### AIM
Count how many lines of the listing below contain the string "height". Reply with that number alone.

:: EXERCISE MATERIALS

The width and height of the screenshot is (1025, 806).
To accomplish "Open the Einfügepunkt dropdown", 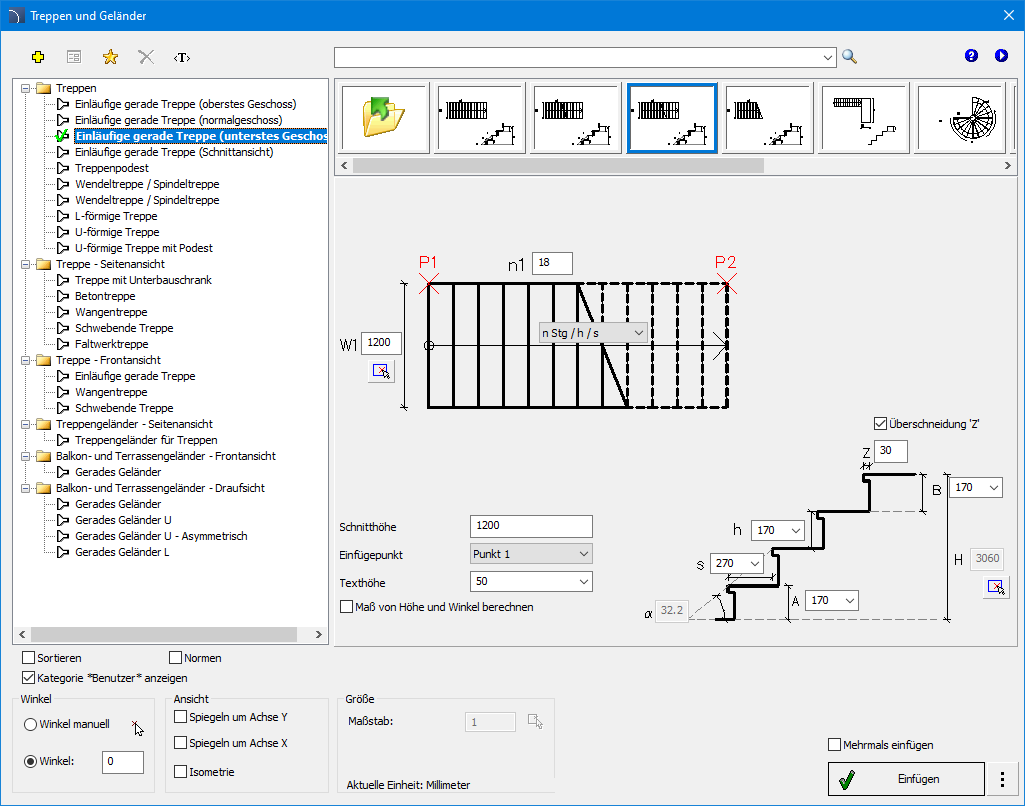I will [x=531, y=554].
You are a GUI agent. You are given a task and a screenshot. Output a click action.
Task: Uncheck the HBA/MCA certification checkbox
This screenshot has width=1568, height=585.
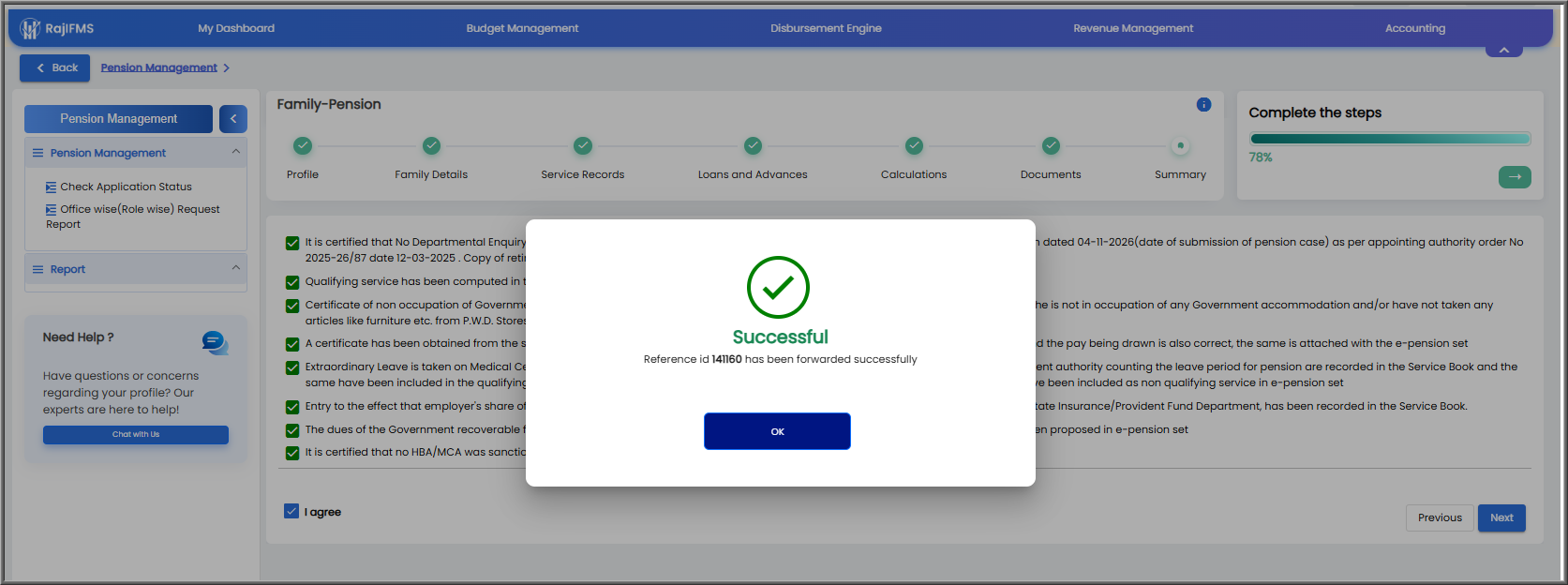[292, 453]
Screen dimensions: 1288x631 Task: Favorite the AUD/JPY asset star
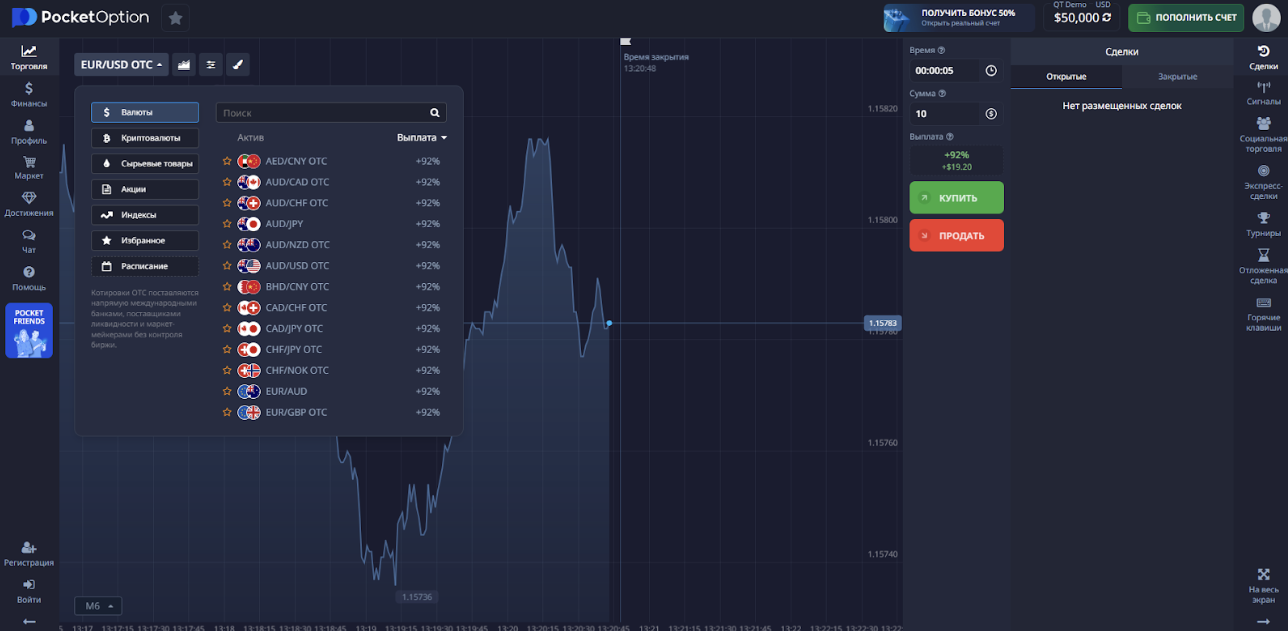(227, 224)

::::
:: EXERCISE MATERIALS

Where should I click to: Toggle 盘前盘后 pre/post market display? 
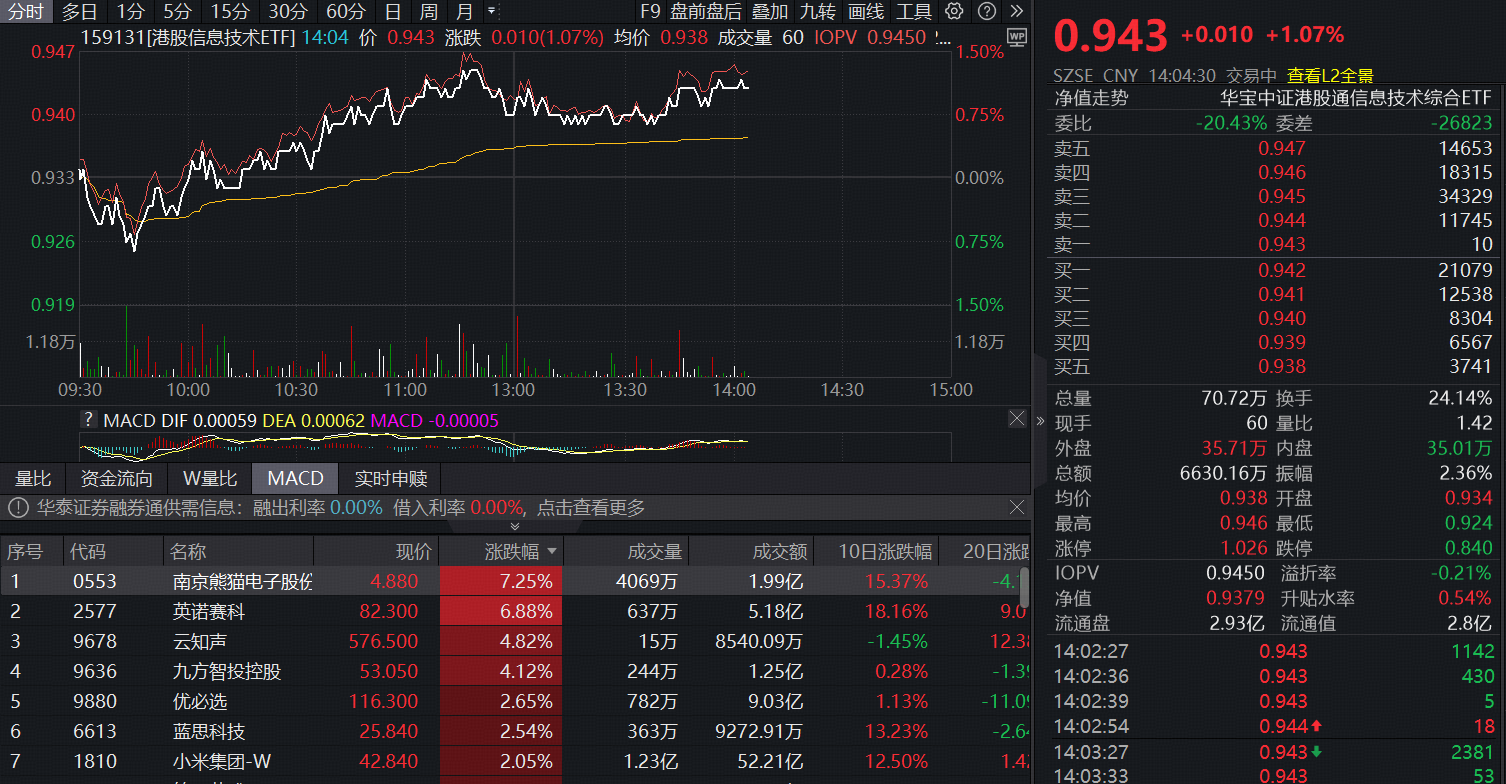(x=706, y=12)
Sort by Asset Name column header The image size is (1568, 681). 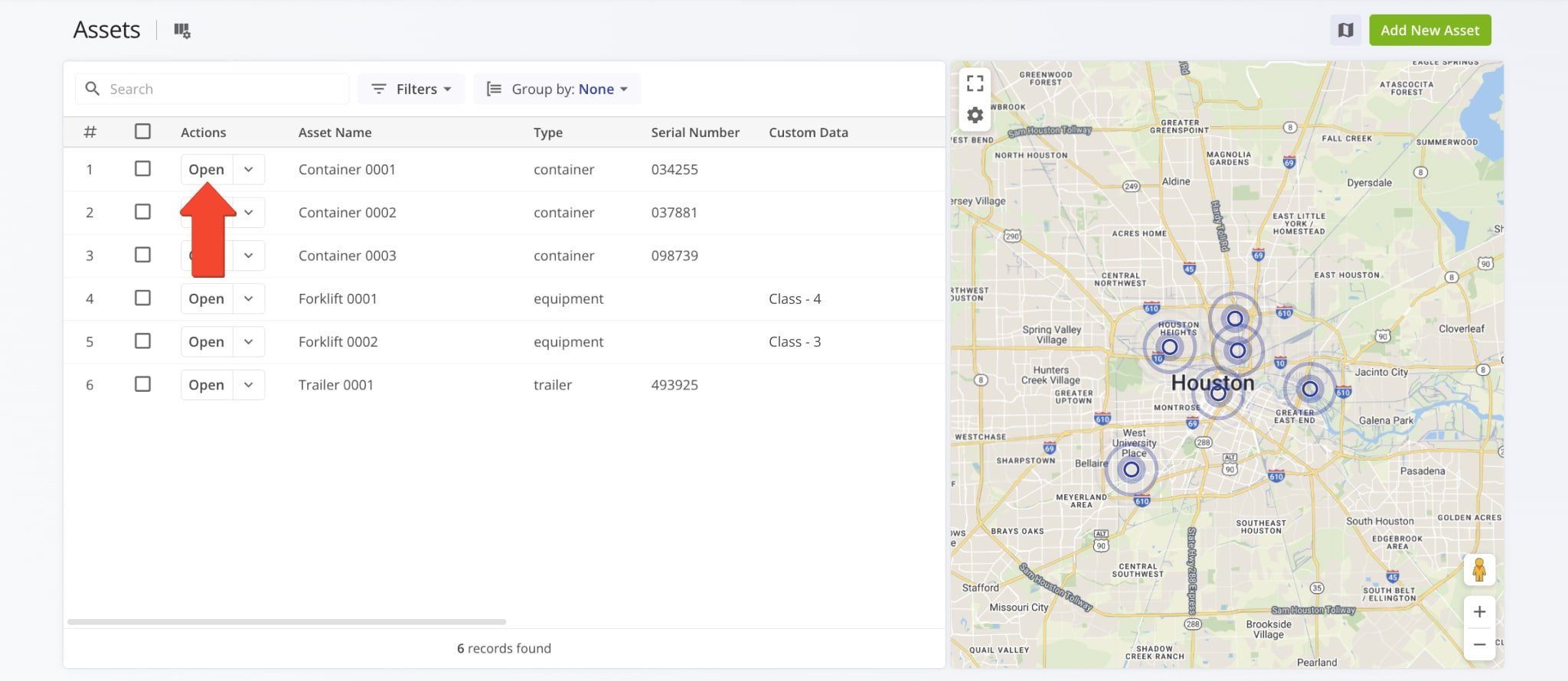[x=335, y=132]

::::

### OUTPUT
2